2

I am using python BigQuery API to list the table content and then process the given JSON response.

  • 100,000 record with main thread takes approximately 30 seconds
  • 10,000 record with main thread takes approximately 4 seconds
  • 100,000 records with 10 threads or 5 takes approximately 20 seconds.

other useful information.

for 100,000 records with main thread.

  • List item fetching result (REST calls) - 25 seconds
  • parse result - 5 seconds
  • write result - 2 seconds

Shouldn't it take less time?

Would someone please let me what is causing this performance lag?

def _get_values(val):
    if isinstance(val, datetime.datetime):
        return str(val)
    else:
        return val

def map_schema(row):
    row_dict = {}
    values = row.values()
    field_to_index = row._xxx_field_to_index
    for field, index in field_to_index.iteritems():
        row_dict[str(field)] = _get_values(values[index])
    return row_dict

def write_json(file, row):
    file.write(json.dumps(row))


def _save_rows(table, start_index, max_row, file):
    rows = client.list_rows(table, max_results=max_row, start_index=start_index)
    for row in rows:
        processedRow = map_schema(row)
        write_json(file, processedRow)

def run():
    threads = []
    dataset_ref = client.dataset('hacker_news', project='bigquery-public-data')
    table_ref = dataset_ref.table('comments')
    table = client.get_table(table_ref)  # API call
    import time
    start = time.time()
    output_file = open("temp_t.json", "a")

    total_rows = 100000
    total_threads = 10
    max_row = total_rows/total_threads

    # 10 threads takes ~ 20 seconds
    # 5 threads takes the same ~ 20 seconds
    files = []
    for index in range(0, total_rows, max_row):
        file_name = "%s.json" % index
        files.append(open(file_name, "a"))
        threads.append(threading.Thread(target=_save_rows, args=(table, index, max_row, output_file)))

    for thread in threads:
        thread.start()
    for thread in threads:
        thread.join()
    for file in files:
        file.close()


    # takes ~ 30 seconds
    # _save_rows(table, 0, 100000, output_file)

    # takes ~ 4 seconds
    # _save_rows(table, 0, 10000, output_file)

    output_file.close()
    print "total time = %f" % (time.time() - start)

run()
Gaurang Shah
  • 11,764
  • 9
  • 74
  • 137
  • There are lots of things that could be causing this, but read-up on the GIL before looking at anything else: https://wiki.python.org/moin/GlobalInterpreterLock – cdarke Jun 27 '18 at 12:50
  • @cdarke thanks, the page says `Note that potentially blocking or long-running operations, such as I/O, image processing, and NumPy number crunching, happen outside the GIL` so writing to file could not be bottleneck, could you be more specific about which part could be an issue? – Gaurang Shah Jun 27 '18 at 12:56
  • Anything that executes python byte code will have to grab the GIL. Of course that is not the only possible bottleneck, disk queueing can also be an issue - anything that there is only "one of". Try fewer threads, you might get better results.

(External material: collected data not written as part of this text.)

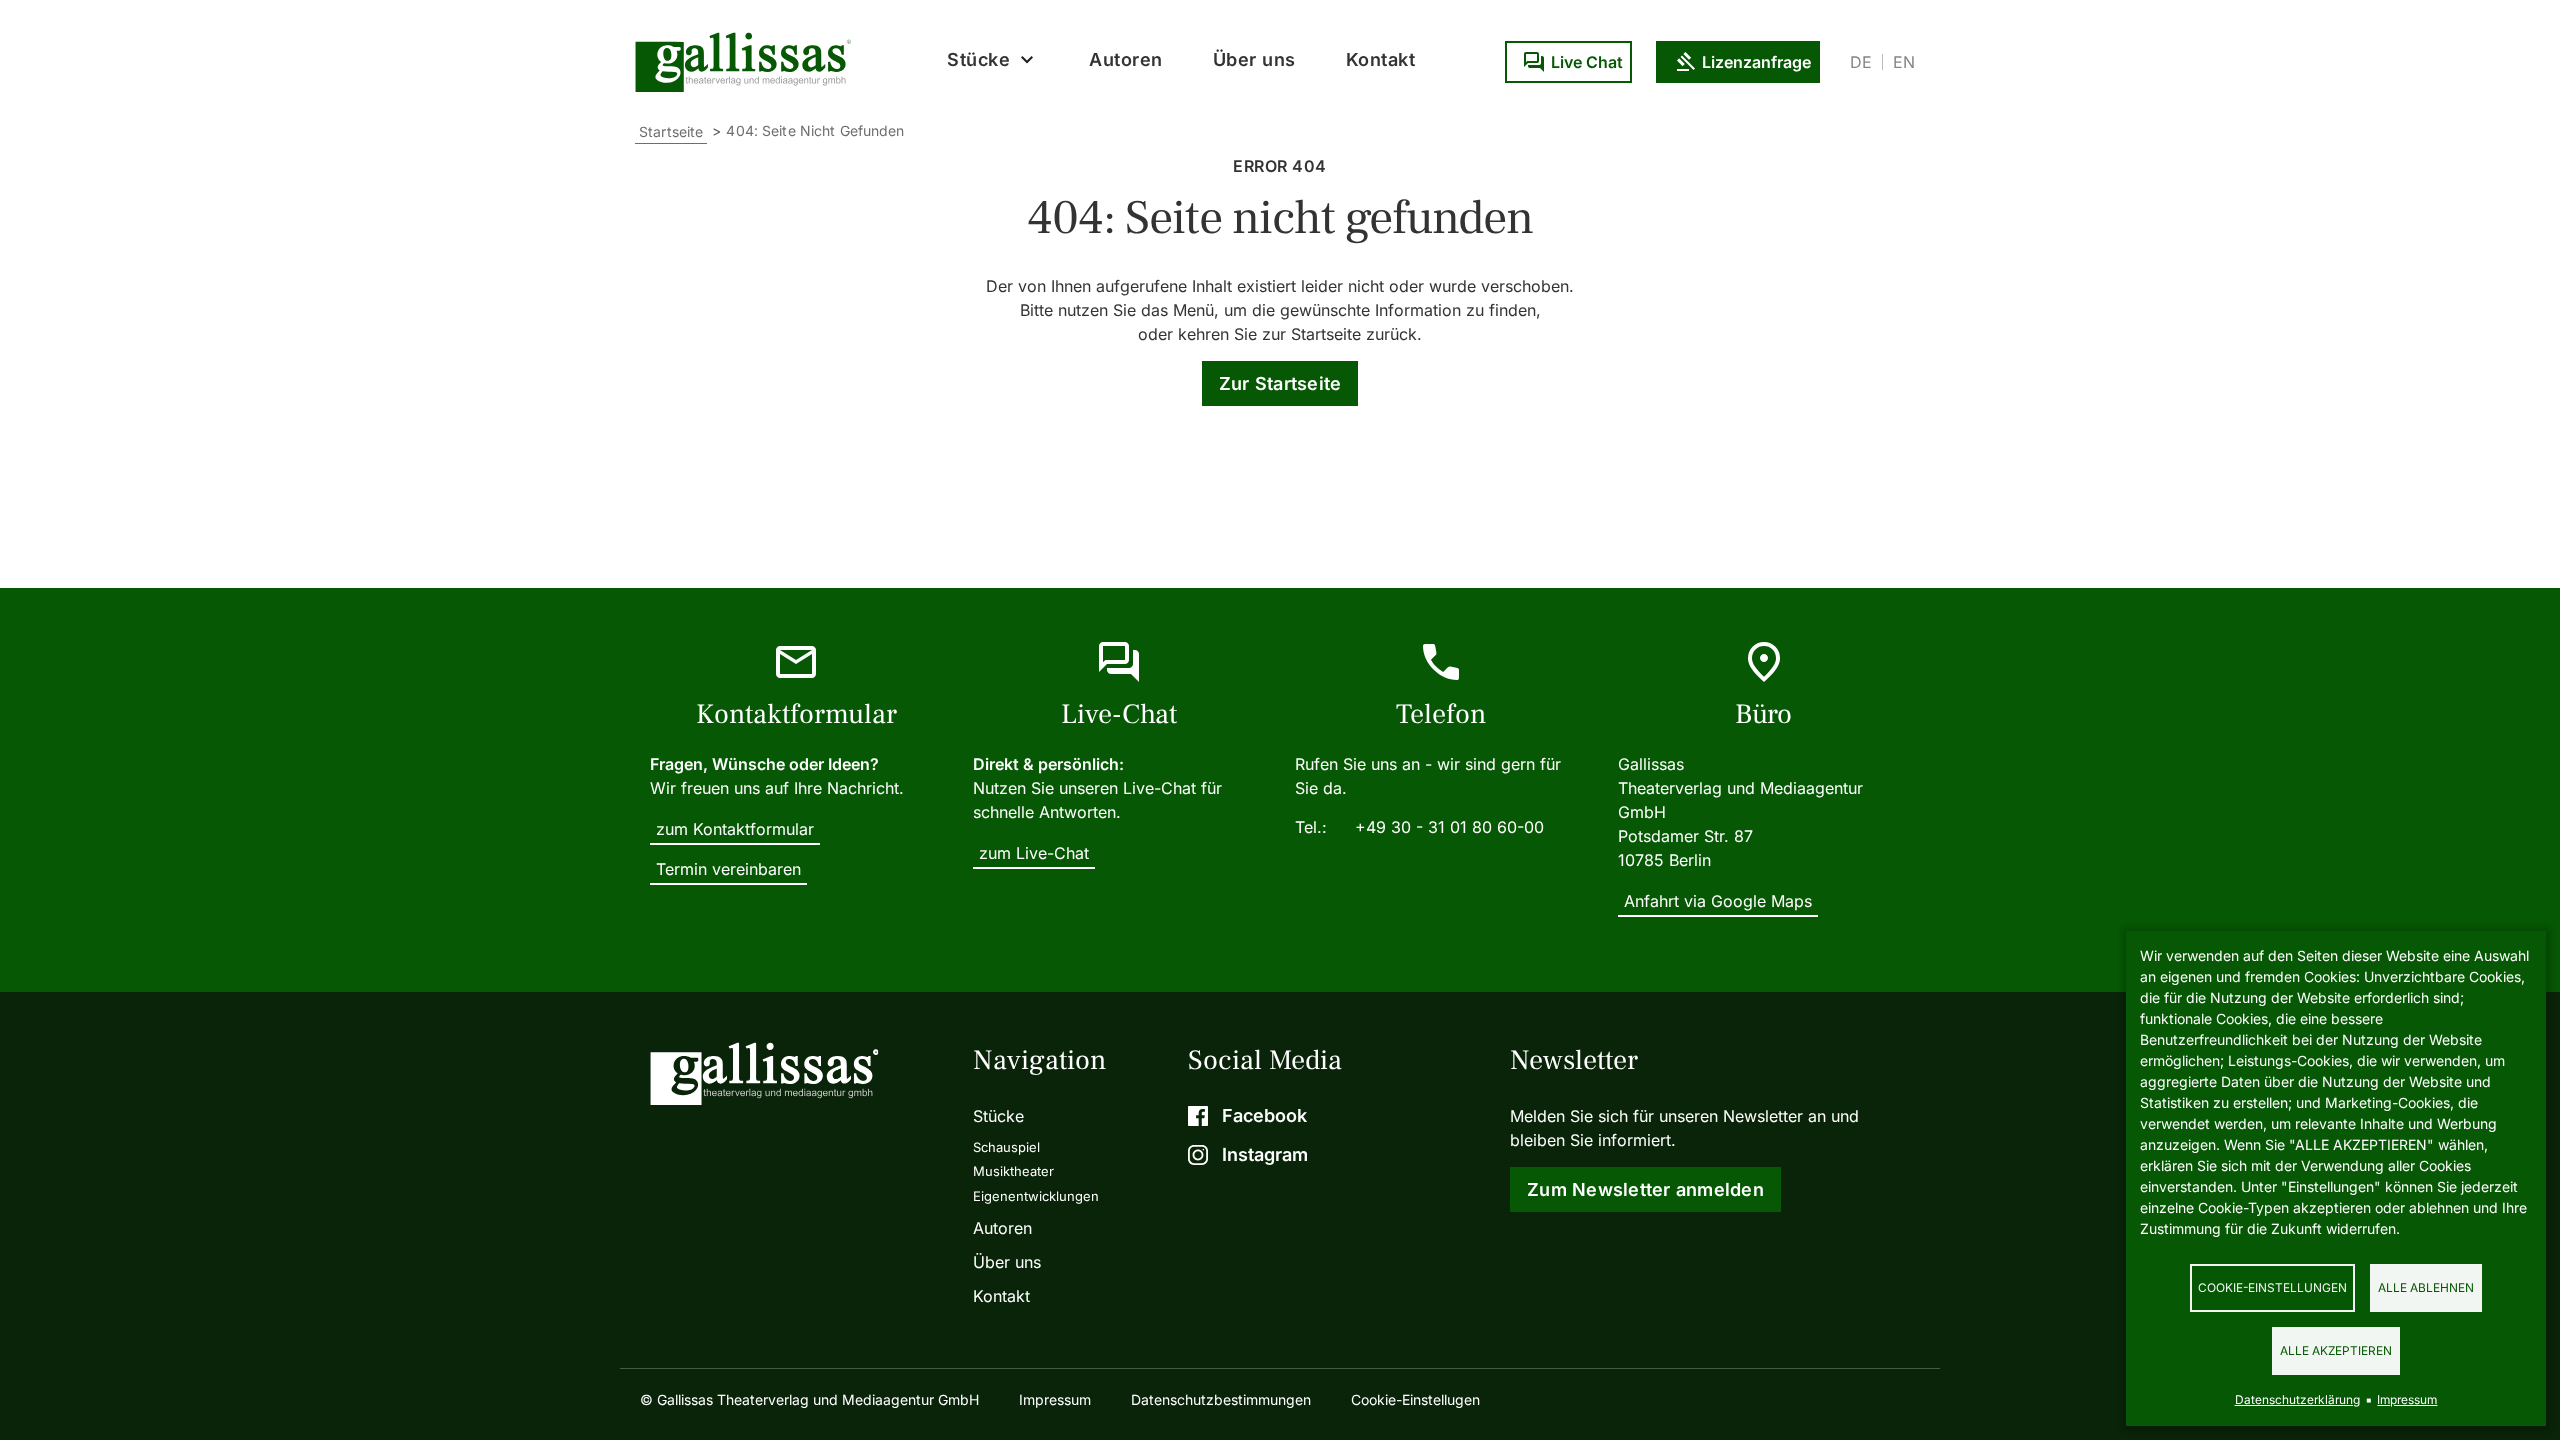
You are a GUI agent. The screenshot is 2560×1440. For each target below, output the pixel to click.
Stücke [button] (978, 59)
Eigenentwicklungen (1036, 1196)
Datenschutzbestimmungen (1221, 1399)
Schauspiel (1006, 1147)
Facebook (1264, 1115)
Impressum (1055, 1399)
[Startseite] (748, 62)
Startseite (671, 131)
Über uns (1254, 59)
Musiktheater (1013, 1171)
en (1904, 62)
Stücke (998, 1116)
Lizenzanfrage (1756, 62)
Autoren (1126, 59)
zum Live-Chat (1034, 853)
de (1861, 62)
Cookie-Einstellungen (2272, 1287)
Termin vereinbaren (728, 869)
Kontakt (1381, 59)
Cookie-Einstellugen (1415, 1399)
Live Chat (1587, 62)
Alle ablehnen (2426, 1287)
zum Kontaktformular (735, 829)
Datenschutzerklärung (2297, 1399)
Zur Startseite (1280, 383)
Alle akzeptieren (2336, 1350)
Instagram (1265, 1154)
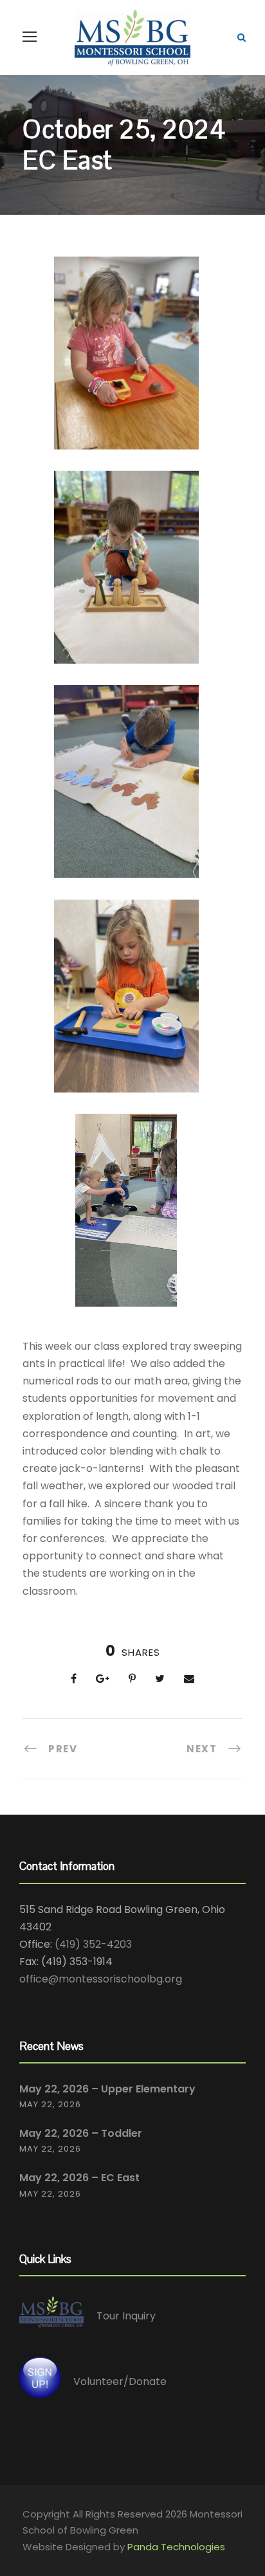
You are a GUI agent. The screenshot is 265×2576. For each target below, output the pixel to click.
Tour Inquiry (126, 2315)
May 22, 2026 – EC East (79, 2177)
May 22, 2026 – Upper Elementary (107, 2089)
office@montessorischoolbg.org (100, 1979)
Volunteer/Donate (120, 2381)
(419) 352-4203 (93, 1944)
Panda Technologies (176, 2546)
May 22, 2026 (50, 2104)
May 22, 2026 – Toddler (80, 2133)
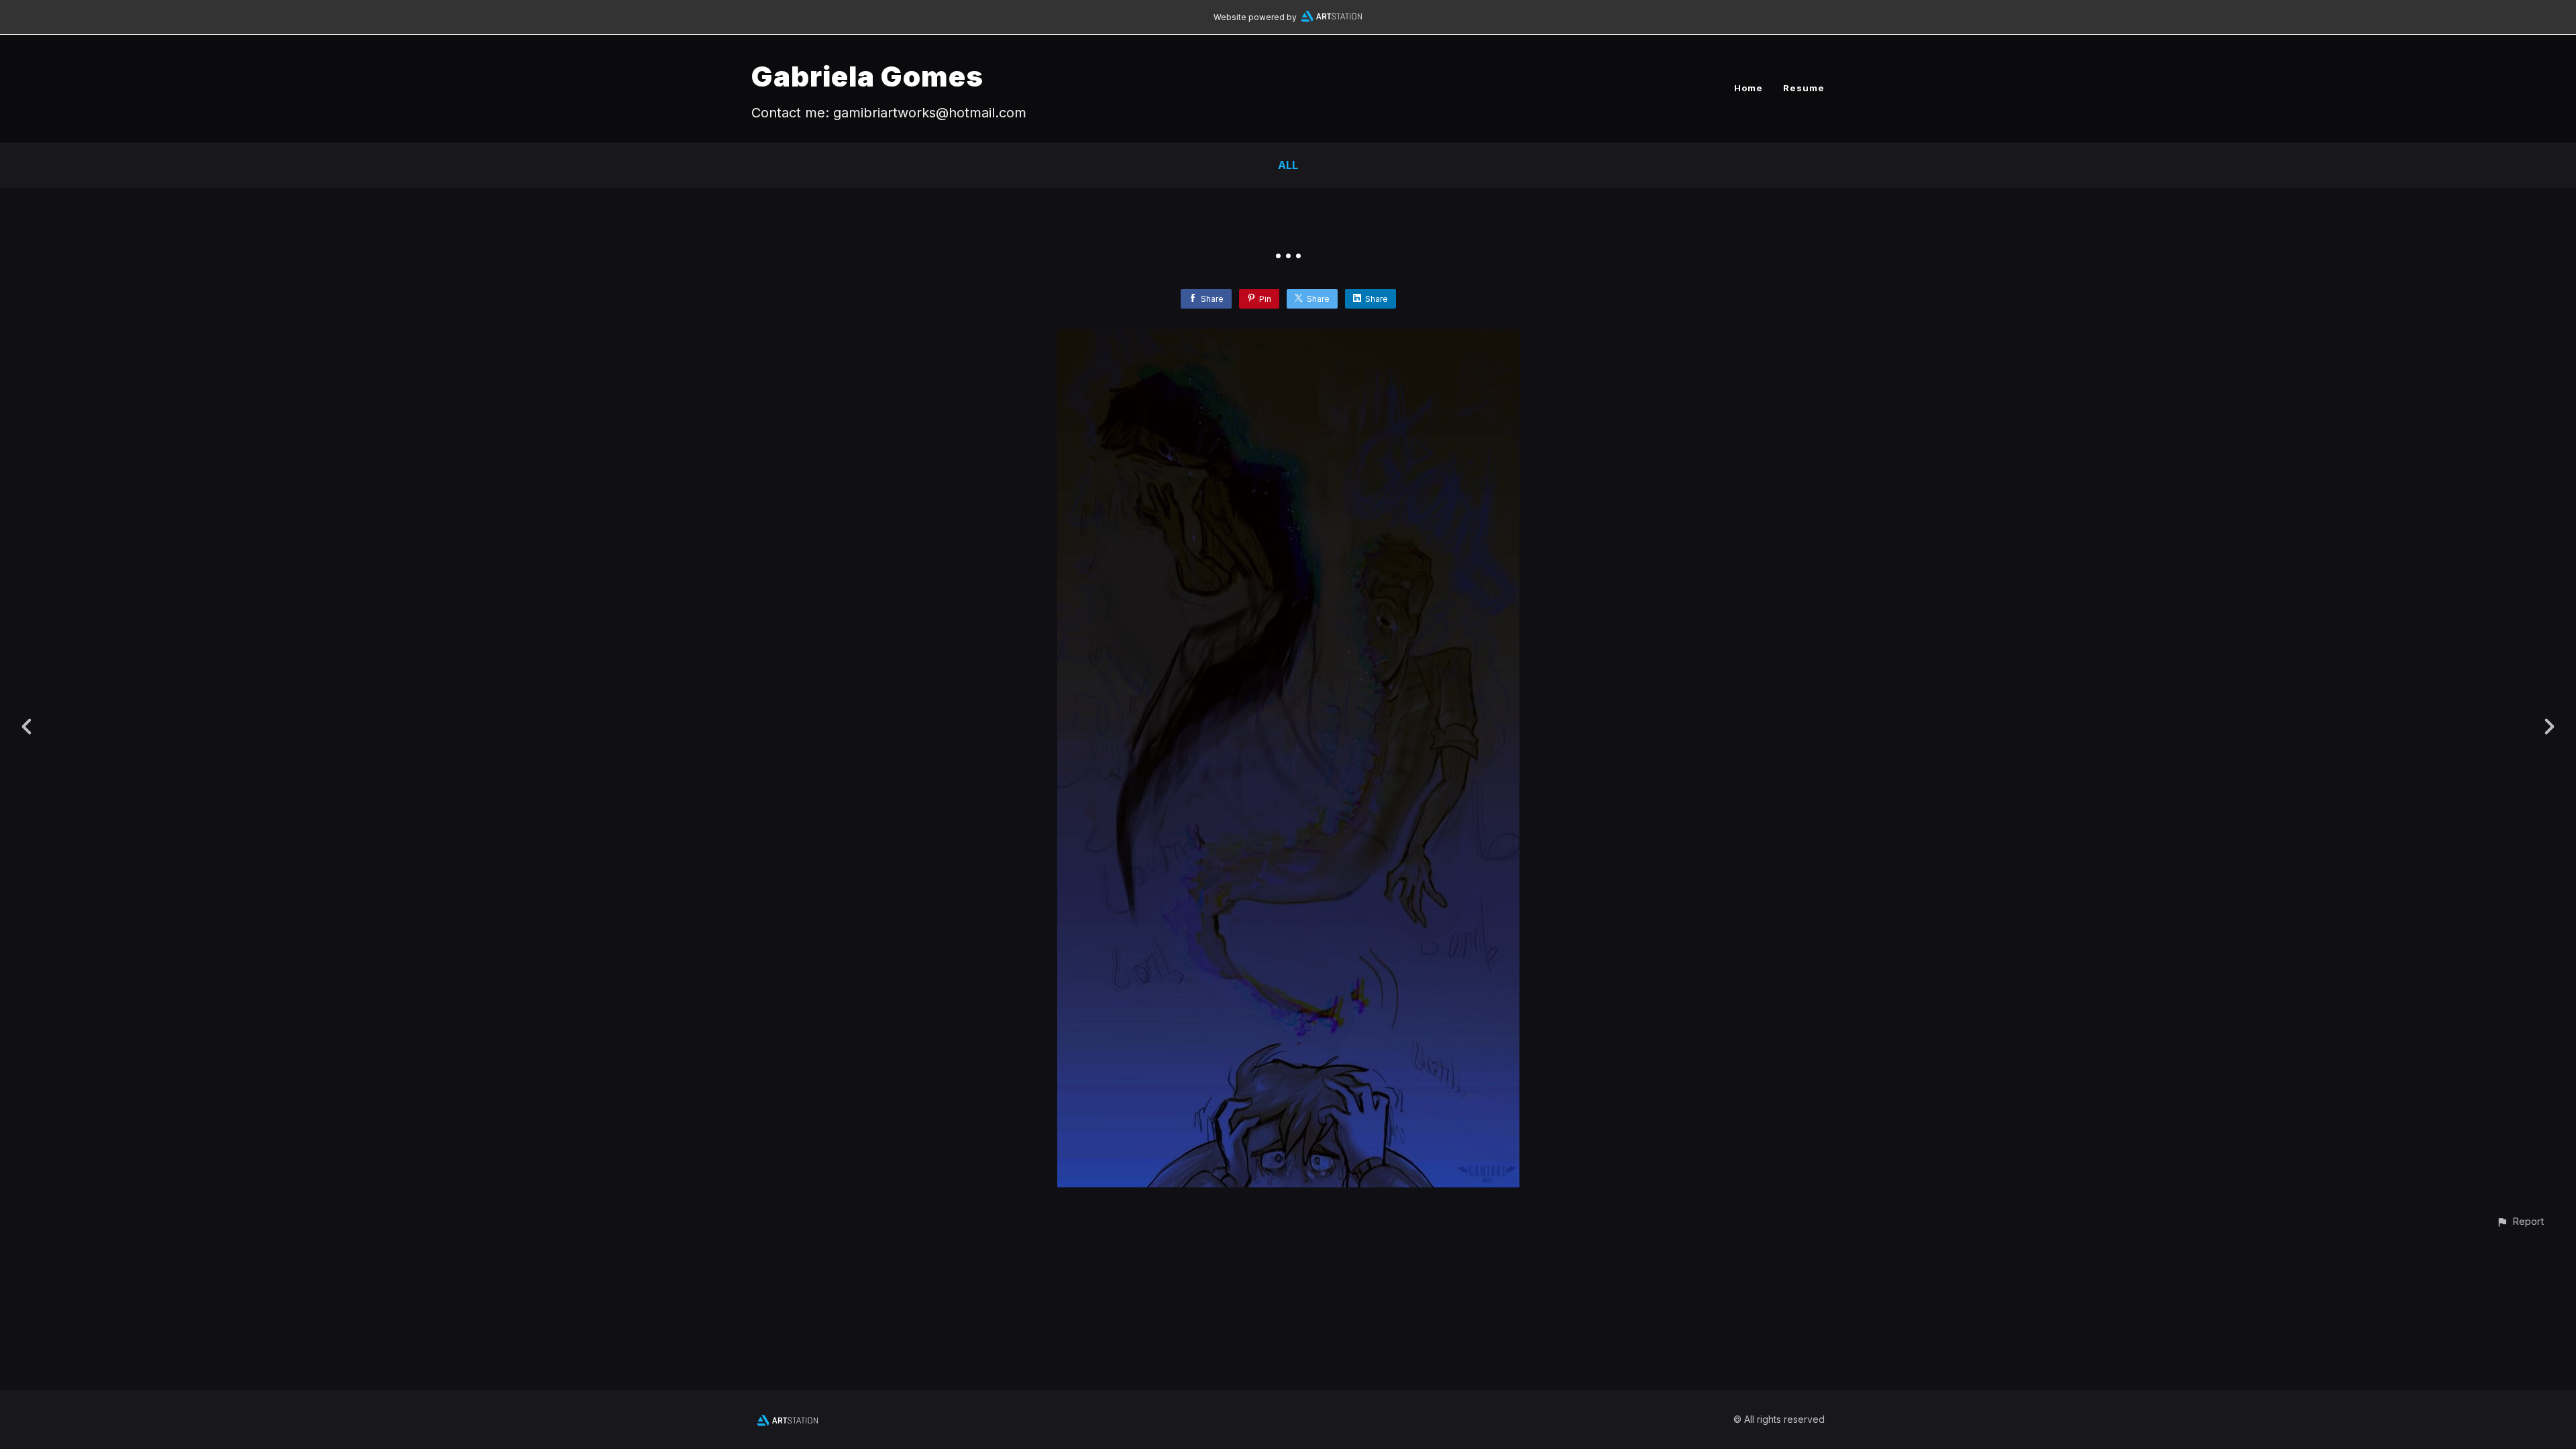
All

I have had situations where a single thread is faster than even two because of the locking overhead, but it depends on the detail of exactly what the code is doing. – cdarke Jun 27 '18 at 13:06
  • `client.list_rows` rows is going to send `rest call` to get rows from `google BigQuery table` rest is writing to disc. – Gaurang Shah Jun 27 '18 at 13:14
  • Did you measure single thread execution for 10K records? As well as detail split between actual read and write to file? – Alexey Maloletkin Jun 27 '18 at 13:46
  • @AlexeyMaloletkin for `10000` rows with `single thread` it takes `448 ms` to parse result, `125 ms` to write result to json and `4488 ms` to fetch result from bigquery. total time is `5068 ms` – Gaurang Shah Jun 27 '18 at 14:15
  • Interesting - what I noticed - you write results to the same file - so file system lock potentially in play. You may try to experiment a little here - option 1: run this code with file write commented out and see timing, option 2: write to different files - and combine them in one as final step, 3: get result into memory from all thread and dump result at the end when all threads completed – Alexey Maloletkin Jun 27 '18 at 15:02
  • @AlexeyMaloletkin I tried creating a separate file for each thread, however that's not helping either. Could not store the result into memory as it's really big. – Gaurang Shah Jun 27 '18 at 15:10
  • Hm - could you try to change this code: `for row in rows: processedRow = map_schema(row) write_json(file, processedRow)` and do write to file not every one record but every say 100 or 1000 - I still thinking issue not with bq but with file writing – Alexey Maloletkin Jun 27 '18 at 16:23
  • @AlexeyMaloletkin thank's for the suggestion. I check with having buffer of `100 and 1000` rows however, there is only `2 sec` improvement in main thread and with 10 threads. – Gaurang Shah Jun 27 '18 at 16:52
  • @AlexeyMaloletkin most of the time is taken for iterating over rows. However `rows` iterator is seperate per thread. so not able to understand why it takes so much of time with 10 threads. – Gaurang Shah Jun 27 '18 at 16:55
  • @AlexeyMaloletkin is this a python thing? if so, I could give it a try in java. – Gaurang Shah Jun 28 '18 at 19:42
  • I tried to replicate your code but it seems it's not complete, it's missing `_get_values`, is there any chance to get the full code? I found in a BQ book (Google BigQuery Analytics) and its [repository](https://code.google.com/archive/p/bigquery-e2e/source/default/source) (ch12/table_reader.py) a piece of code that may be of help. Either way, I have the feeling that the sample size (100k) is not enough for seeing a huge difference (30s seems quite low), and maybe the threads take more time communicating than actually executing the code. Can you try it with a bigger sample? – Iñigo Jul 17 '18 at 11:25
  • @Iñigo I have updated the question. – Gaurang Shah Jul 17 '18 at 14:35
  • I've run some tests with your code using different computer settings and number or rows/threads (up to 8M) and they seem to confirm what I though: if you increase the number of rows, the performance gets better (percentage). You can see here a [table with my test](https://i.stack.imgur.com/eP1UR.png). In any case, I recommend you to take a look at the code found in the book I told you about, I would say it's better optimised. – Iñigo Jul 18 '18 at 15:30

0 Answers0